Catenaa, Wednesday, May 13, 2026- Alibaba stock rose by 7% on Wednesday as the company said that its growth accelerated for both its AI and cloud businesses in the latest quarter.
Revenue from its Cloud Intelligence Group, which focuses on cloud computing and AI developments, jumped 38% in the January-March quarter from a year ago. That was faster than the 36% and 34% growth in the previous two quarters, respectively.
However, Alibaba recorded an overall loss of $125 million from operations for the quarter, a key measure of profitability of its core operating businesses, which was down sharply from a $4.2 billion gain in the same period last year.
Growing technological investment was one of the main reasons for rising expenses that weighed on profitability, as technology companies globally race to invest to boost infrastructure in supporting the ballooning AI demand.
The Hangzhou-based company, which has about 130,000 employees, last year pledged investments of at least $56 billion over three years in cloud computing and AI infrastructure.
This week, Alibaba said it has fully connected its flagship Qwen AI app to its e-commerce platform Taobao, allowing users to “browse, compare, place orders, and manage deliveries through natural conversation” in hopes of driving up demand.

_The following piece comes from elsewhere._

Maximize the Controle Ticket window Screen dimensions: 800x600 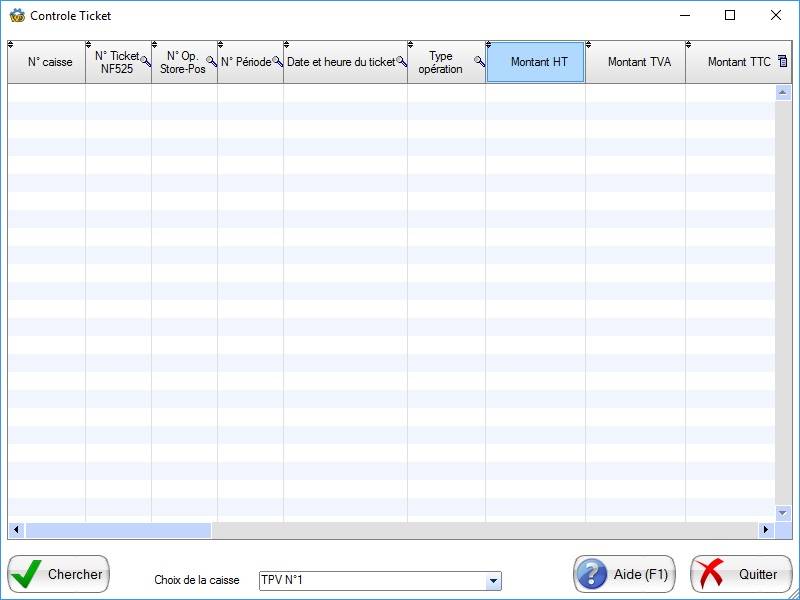[730, 15]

It launched its “agentic” AI tool Wukong in March to expand its products for commercial customers, and raised prices for some AI services.
“Alibaba’s AI has moved beyond the initial investment phase and progressed to commercialization at scale,” said CEO Eddie Wu on Wednesday in prepared remarks during an earnings call.
In March, Alibaba pledged a goal of surpassing $100 billion in annual AI and cloud revenue within the next five years.
Tencent, a key rival of Alibaba in AI, on Wednesday also reported weaker-than-expected revenue for the January-March quarter. Net profit was up 21%, which fell short of expectations, although some analysts believe its AI investments were also starting to deliver returns.
Capital expenditure across Chinese AI companies is likely to remain elevated as the “investment phase is far from over,” wrote Chelsey Tam, an analyst at Morningstar, in a recent research note, while the AI firms are going to increasingly pivot from user acquisition to monetization.
Despite the 7% gain for the New York Trading, the Alibaba Stock is still down by 2% so far this year.